7. Conditions to Company’s Obligations Hereunder.

The obligations of the Company to the Holder hereunder are subject to the satisfaction of each of the following conditions, provided that these conditions are for the Company’s sole benefit and may be waived by the Company at any time in its sole discretion by providing the Holder with prior written notice thereof:

7.1 The Holder shall have duly executed this Agreement and delivered the same to the Company.

7.2 The Holder shall have delivered to the Company the Existing Note and the Existing Warrant.

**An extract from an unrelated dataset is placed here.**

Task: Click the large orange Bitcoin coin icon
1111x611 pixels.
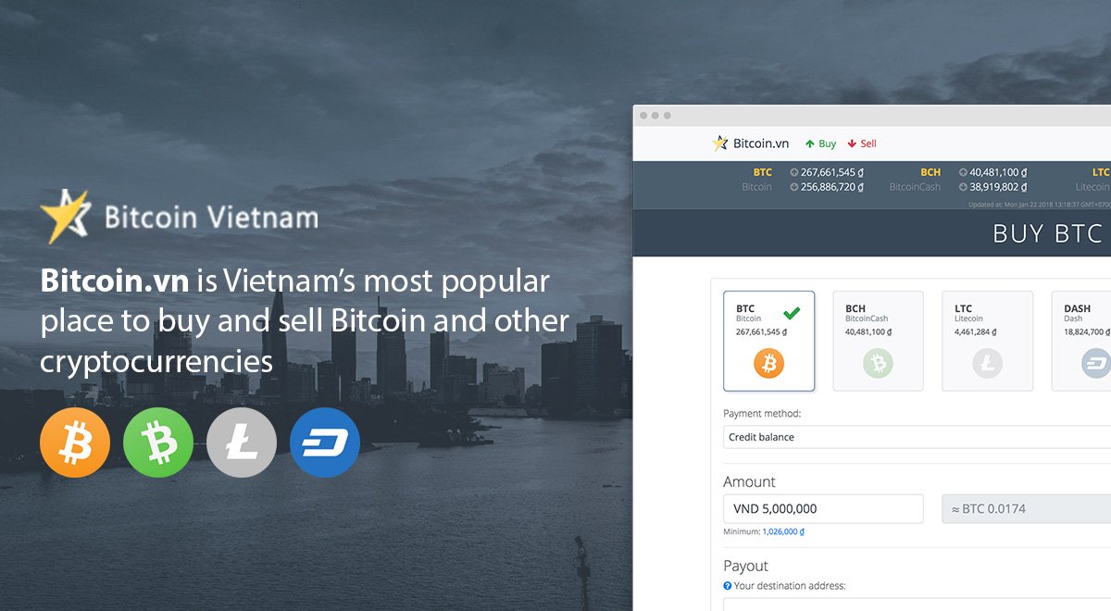Action: (74, 443)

7.3 The representations and warranties of the Holder shall be true and correct in all material respects as of the date when made and as of the Closing Date as though made at that time (except for representations and warranties that speak as of a specific date which shall be true and correct as of such specified date), and the Holder shall have performed, satisfied and complied in all material respects with the covenants, agreements and conditions required by this Agreement to be performed, satisfied or complied with by the Holder at or prior to the Closing Date.

8. Conditions to Holder’s Obligations Hereunder.

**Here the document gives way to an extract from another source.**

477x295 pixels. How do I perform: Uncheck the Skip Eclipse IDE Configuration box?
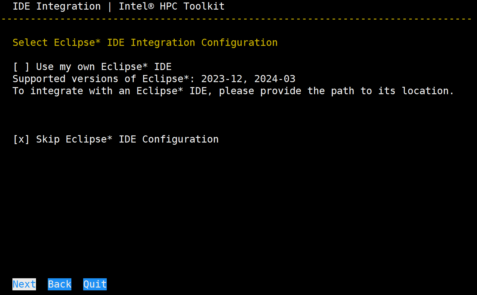(21, 139)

The obligations of the Holder hereunder are subject to the satisfaction of each of the following conditions, provided that these conditions are for the Holder’s sole benefit and may be waived by the Holder at any time in its sole discretion by providing the Company with prior written notice thereof:

8.1 The Company shall have duly executed and delivered this Agreement to the Holder.

8.2 The Company shall have paid the Lead Investor Counsel Expenses to Greenberg Traurig LLP by wire transfer of U.S. dollars and immediately available funds in accordance with the written instructions of Greenberg Traurig LLP delivered to the Company on or prior to the Closing Date.

8.3 The Company shall have duly executed and delivered to the Holder the Exchanged Note and the Exchanged Warrant.

8.4 The Company shall have delivered to the Holder a certificate, in the form acceptable to the Holder, duly executed by the Secretary of the Company and dated as of the Closing Date, as to (i) the resolutions authorizing the transactions contemplated hereby as adopted by the Company’s board of directors, in a form reasonably acceptable to the Holder, (ii) the Certificate of Incorporation of the Company and (iii) the Bylaws of the Company, each as in effect at the Closing.


8.5 Each and every representation and warranty of the Company contained herein and in Section 3 of the Securities Purchase Agreement (other than the representations and warranties set forth in clauses (a) through (e), (k), (r) and (pp) and the second to last sentence of clause (n) of Section 3 of the Securities Purchase Agreement) shall be true and correct in all material respects as of the date when made and as of the Closing Date as though originally made at that time (except for representations and warranties that speak as of a specific date, which shall be true and correct as of such date); provided, however, that (i) the defined term “SEC Documents” as used in the Securities Purchase Agreement shall have the meaning set forth in Section 4.8 hereto, (ii) the references to February 2, 2013 set forth in Section 3(l) of the Securities Purchase Agreement shall be deemed to be references to May 28, 2014, and (iii) the third sentence of Section 3(x) of the Securities Purchase Agreement shall be deemed to be amended by adding the following at the end of such sentence : “except for infringement that would not reasonably be expected to have a Material Adverse Effect”. The Company shall have performed, satisfied and complied in all material respects with the covenants, agreements and conditions set forth herein required to be performed, satisfied or complied with by the Company at or prior to the Closing Date. The Holder shall have received a certificate, duly executed by the Chief Executive Officer of the Company, dated as of the Closing Date, to the foregoing effect in the form reasonably acceptable to the Holder.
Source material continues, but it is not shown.